-- Opening Marker --

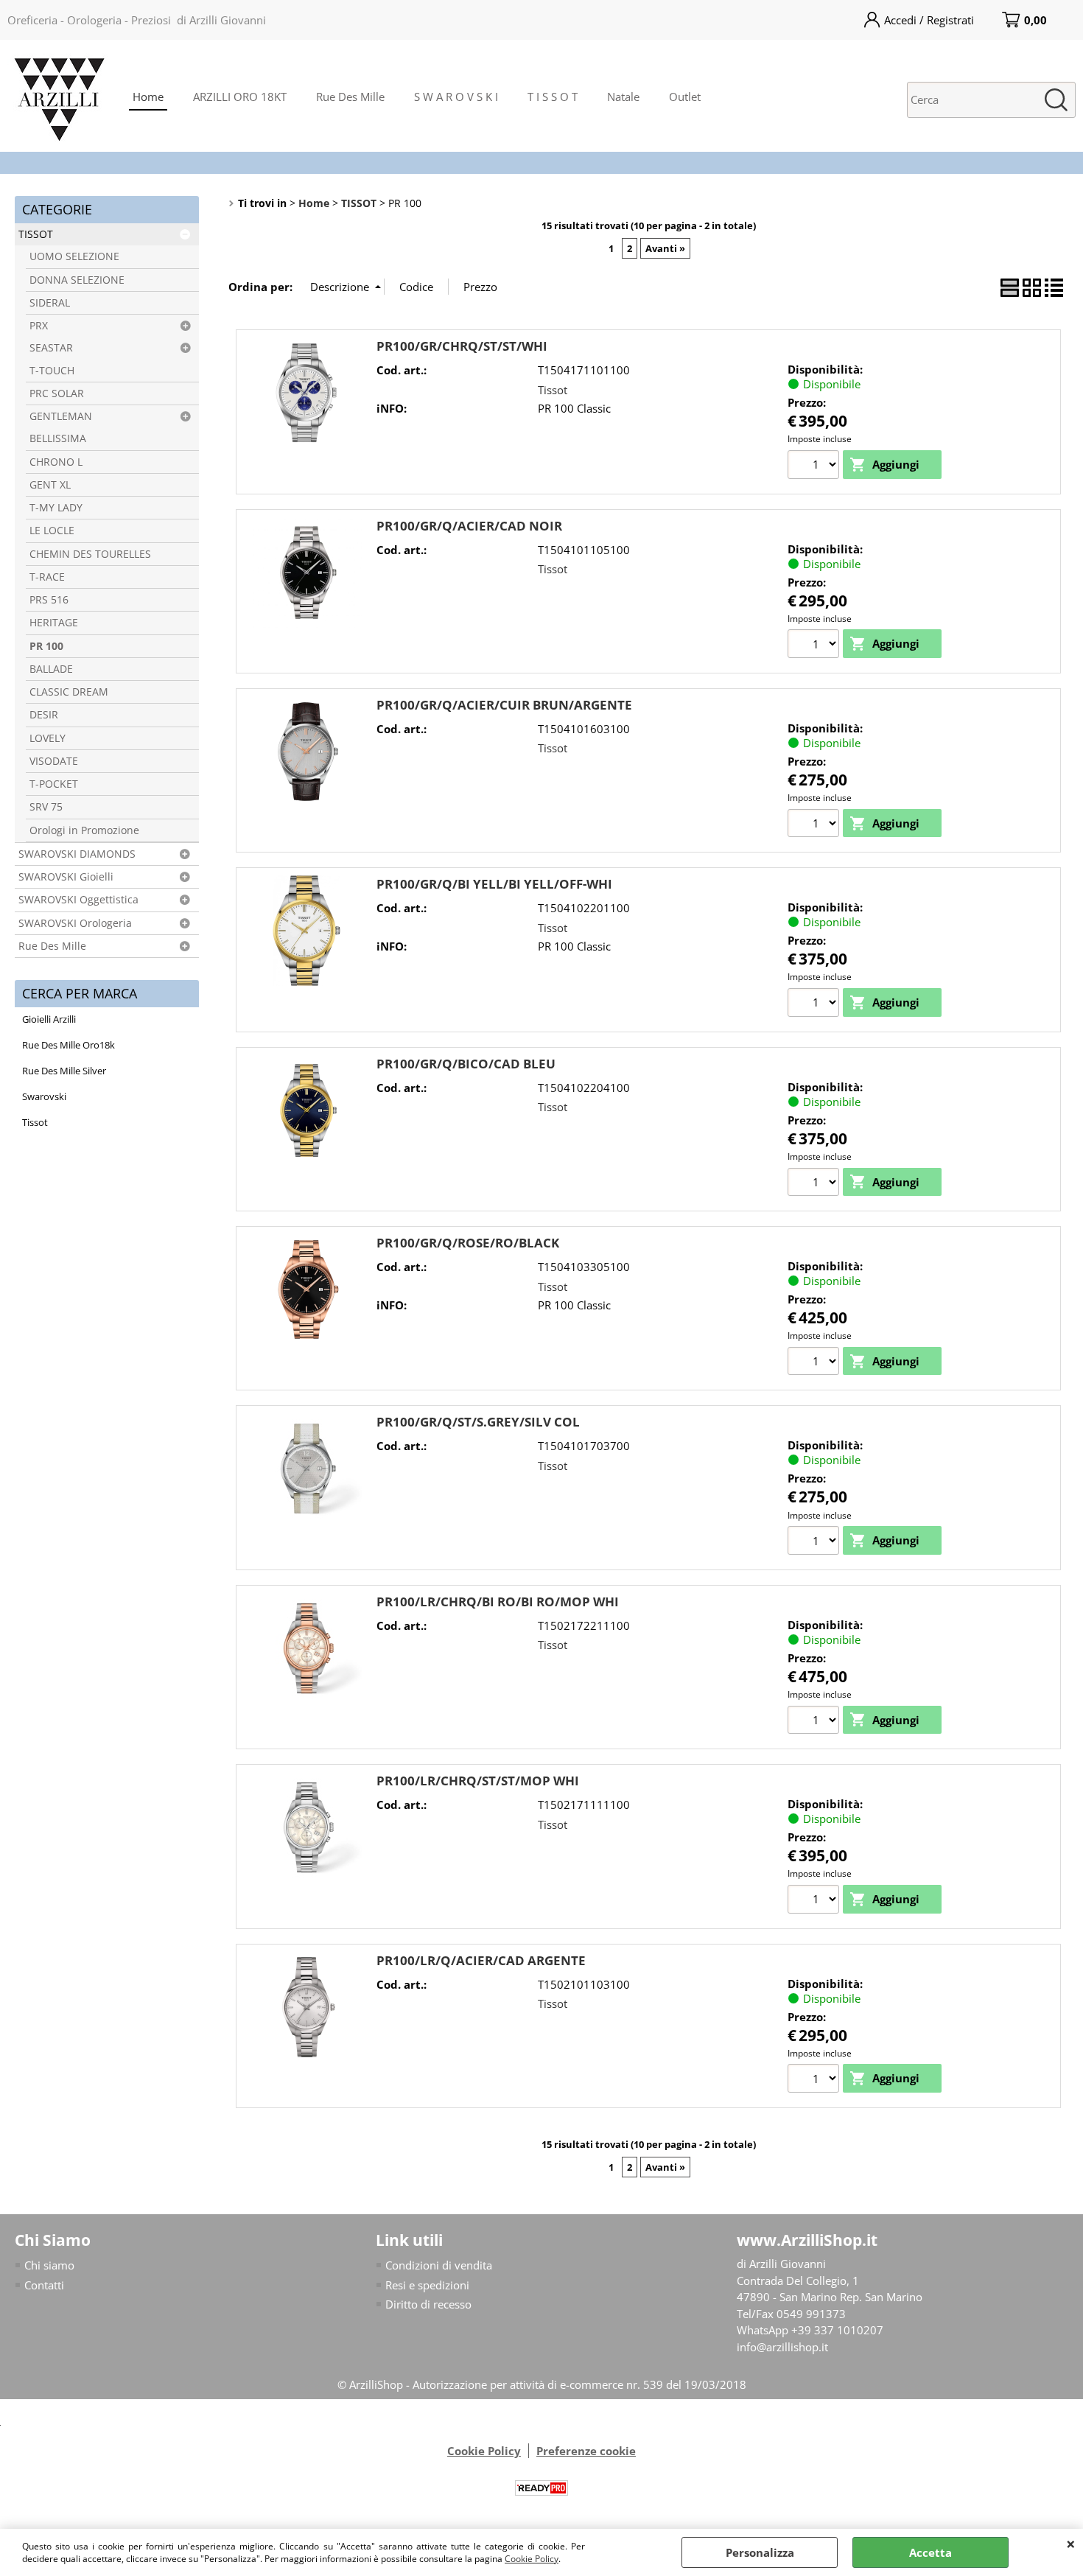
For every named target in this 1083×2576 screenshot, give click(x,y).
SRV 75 (46, 806)
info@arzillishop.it (782, 2346)
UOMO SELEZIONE (74, 256)
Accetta (930, 2552)
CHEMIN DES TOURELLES (90, 554)
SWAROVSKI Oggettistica (78, 899)
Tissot (35, 1122)
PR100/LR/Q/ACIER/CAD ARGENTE (481, 1960)
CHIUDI (1071, 2543)
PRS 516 (49, 599)
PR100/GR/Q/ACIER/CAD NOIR (469, 525)
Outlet (685, 96)
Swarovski (44, 1096)
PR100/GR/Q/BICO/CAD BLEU (465, 1063)
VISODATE (53, 761)
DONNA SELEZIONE (77, 280)
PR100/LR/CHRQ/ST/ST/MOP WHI (477, 1780)
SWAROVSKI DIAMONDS (77, 854)
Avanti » (665, 248)
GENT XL (50, 484)
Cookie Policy (531, 2558)
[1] (815, 466)
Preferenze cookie (586, 2450)
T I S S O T (553, 96)
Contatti (44, 2285)
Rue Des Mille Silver (64, 1070)
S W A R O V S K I (456, 96)
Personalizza (760, 2552)
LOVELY (47, 738)
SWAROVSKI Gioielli (65, 876)
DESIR (43, 714)
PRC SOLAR (56, 393)
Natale (623, 96)
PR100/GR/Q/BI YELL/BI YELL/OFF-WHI (494, 883)
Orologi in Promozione (84, 830)
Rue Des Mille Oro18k (68, 1044)
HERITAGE (53, 622)
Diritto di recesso (428, 2304)
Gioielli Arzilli (49, 1019)
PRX (38, 325)
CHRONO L (56, 462)
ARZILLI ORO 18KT (240, 96)
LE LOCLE (51, 530)
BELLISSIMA (57, 438)
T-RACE (47, 577)
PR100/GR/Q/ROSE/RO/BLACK (467, 1242)
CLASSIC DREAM (68, 692)
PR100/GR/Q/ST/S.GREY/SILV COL (478, 1421)
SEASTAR (51, 347)
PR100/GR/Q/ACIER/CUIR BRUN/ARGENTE (504, 704)
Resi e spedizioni (427, 2285)
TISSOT (35, 234)
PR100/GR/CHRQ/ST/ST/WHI (461, 345)
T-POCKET (53, 784)
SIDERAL (49, 302)
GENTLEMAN (60, 416)
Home (148, 96)
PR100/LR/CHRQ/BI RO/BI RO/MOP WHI (497, 1601)
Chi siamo (49, 2265)
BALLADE (51, 669)
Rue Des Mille (350, 96)
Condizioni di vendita (438, 2265)
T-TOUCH (51, 370)
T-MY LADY (56, 507)
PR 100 (46, 646)
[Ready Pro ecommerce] (541, 2487)
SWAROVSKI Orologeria (75, 923)
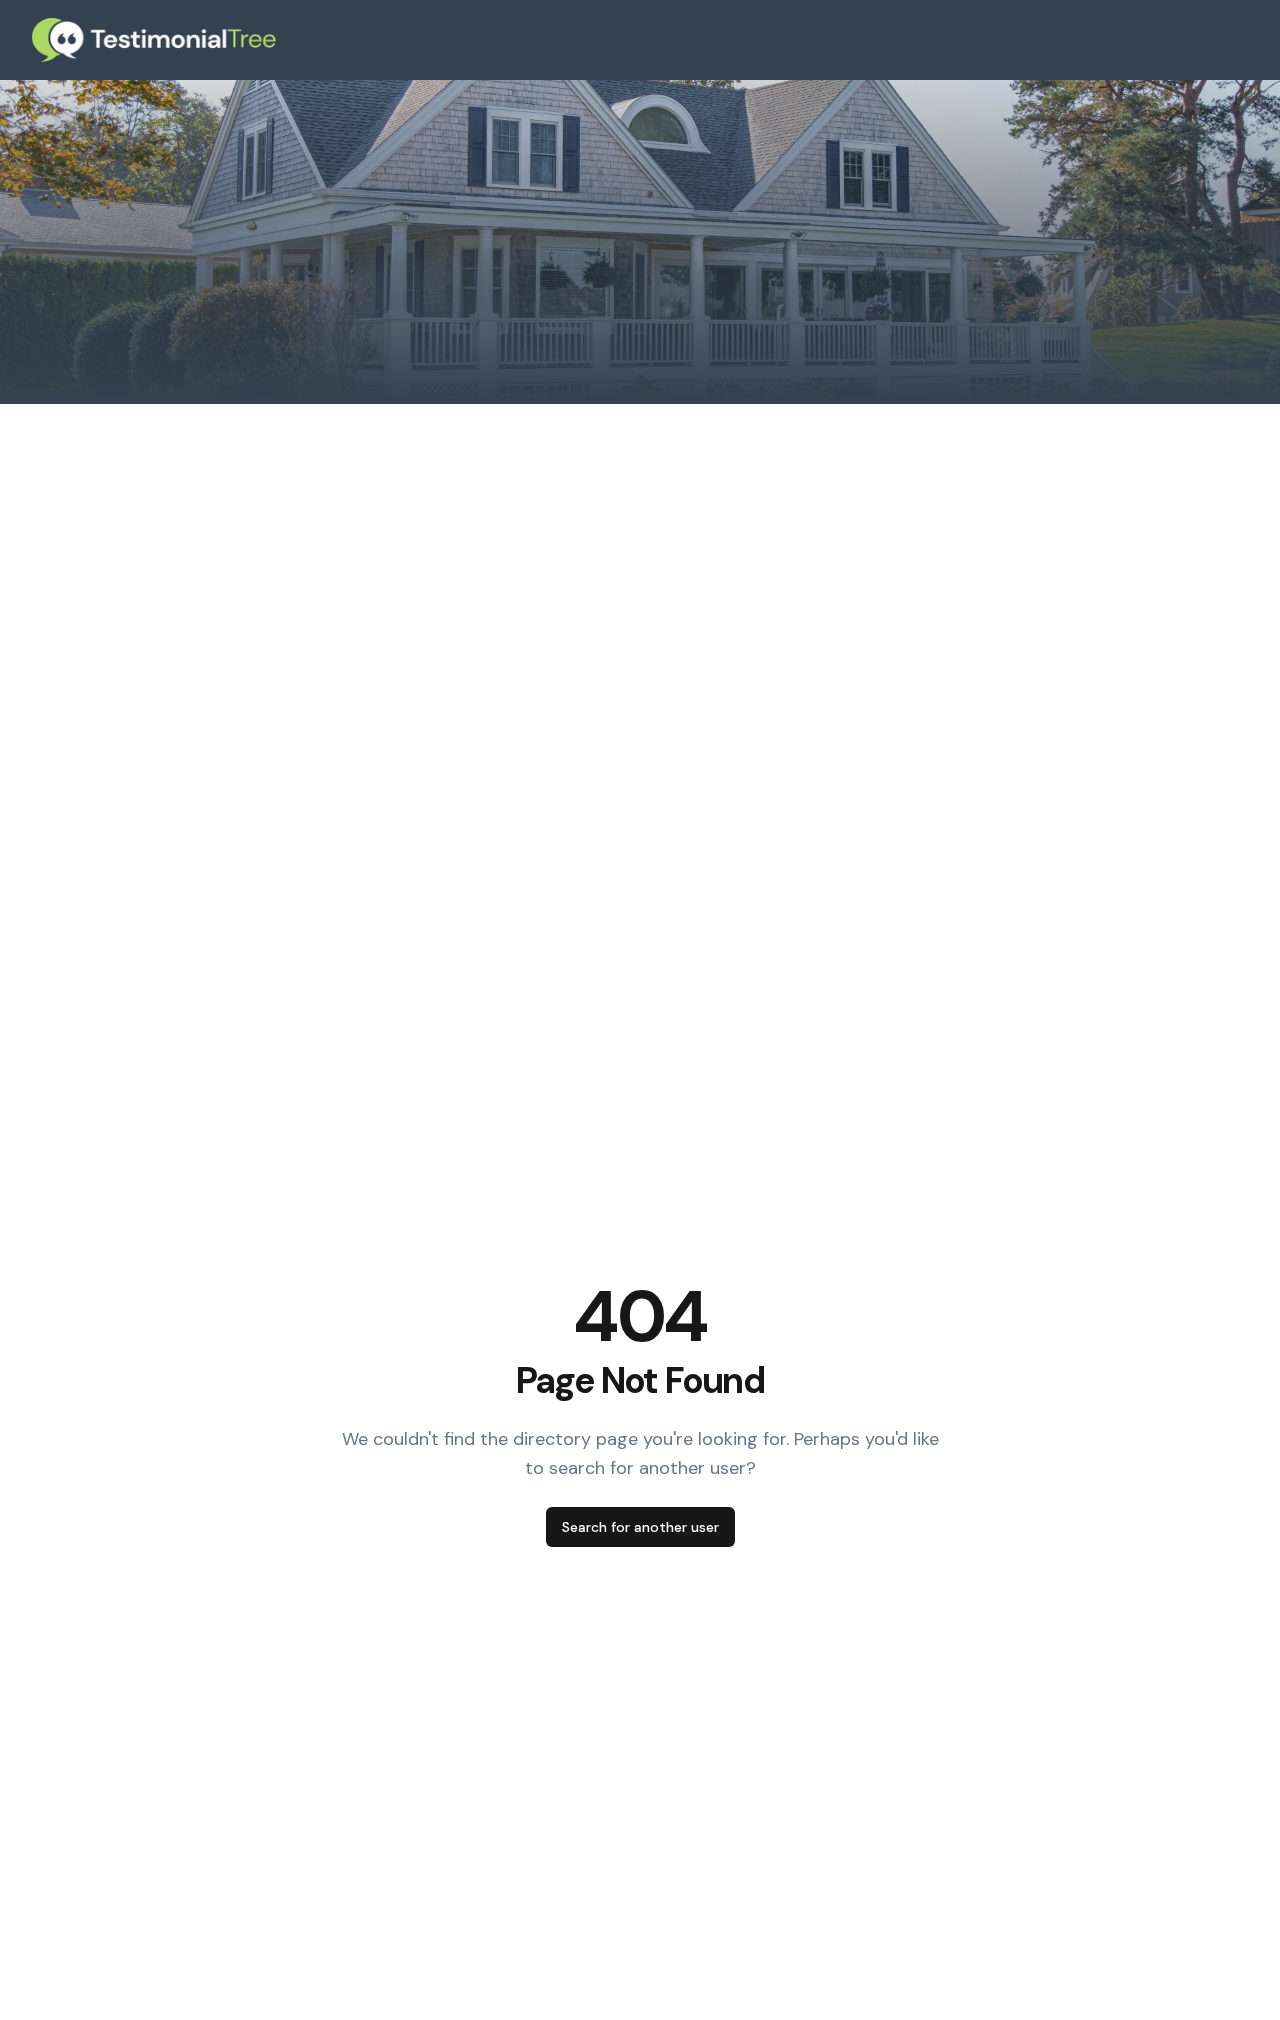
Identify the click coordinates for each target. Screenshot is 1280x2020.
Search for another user (640, 1527)
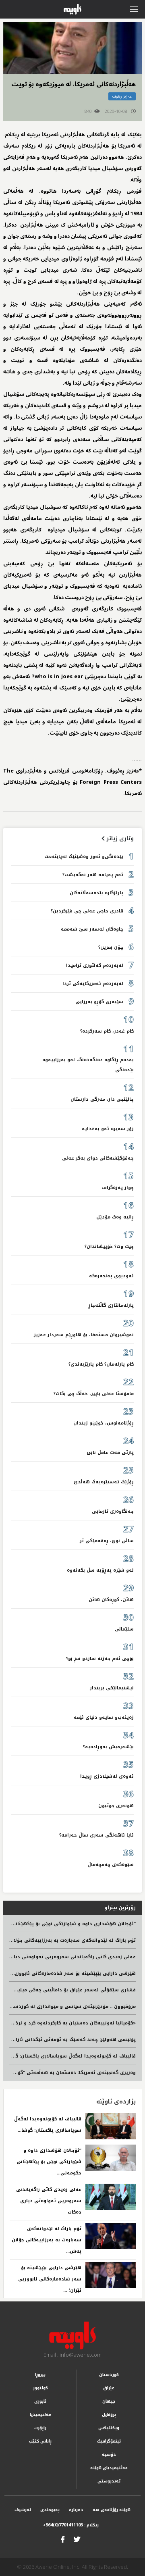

-- Closing Marker --

Of the entries above, repeat exactly the lines between the line with "VISODATE (53, 761)" and the line with "Resi e spedizioni (427, 2285)", inclusive, and no others.

# Task answer
VISODATE (53, 761)
DONNA SELEZIONE (77, 280)
PR100/LR/CHRQ/ST/ST/MOP WHI (477, 1780)
SWAROVSKI DIAMONDS (77, 854)
Avanti » (665, 248)
GENT XL (50, 484)
Cookie Policy (531, 2558)
[1] (815, 466)
Preferenze cookie (586, 2450)
T I S S O T (553, 96)
Contatti (44, 2285)
Rue Des Mille Silver (64, 1070)
S W A R O V S K I (456, 96)
Personalizza (760, 2552)
LOVELY (47, 738)
SWAROVSKI Gioielli (65, 876)
DESIR (43, 714)
PRC SOLAR (56, 393)
Natale (623, 96)
PR100/GR/Q/BI YELL/BI YELL/OFF-WHI (494, 883)
Orologi in Promozione (84, 830)
Rue Des Mille Oro18k (68, 1044)
HERITAGE (53, 622)
Diritto di recesso (428, 2304)
Gioielli Arzilli (49, 1019)
PRX (38, 325)
CHRONO L (56, 462)
ARZILLI ORO 18KT (240, 96)
LE LOCLE (51, 530)
BELLISSIMA (57, 438)
T-RACE (47, 577)
PR100/GR/Q/ROSE/RO/BLACK (467, 1242)
CLASSIC DREAM (68, 692)
PR100/GR/Q/ST/S.GREY/SILV COL (478, 1421)
SEASTAR (51, 347)
PR100/GR/Q/ACIER/CUIR BRUN/ARGENTE (504, 704)
Resi e spedizioni (427, 2285)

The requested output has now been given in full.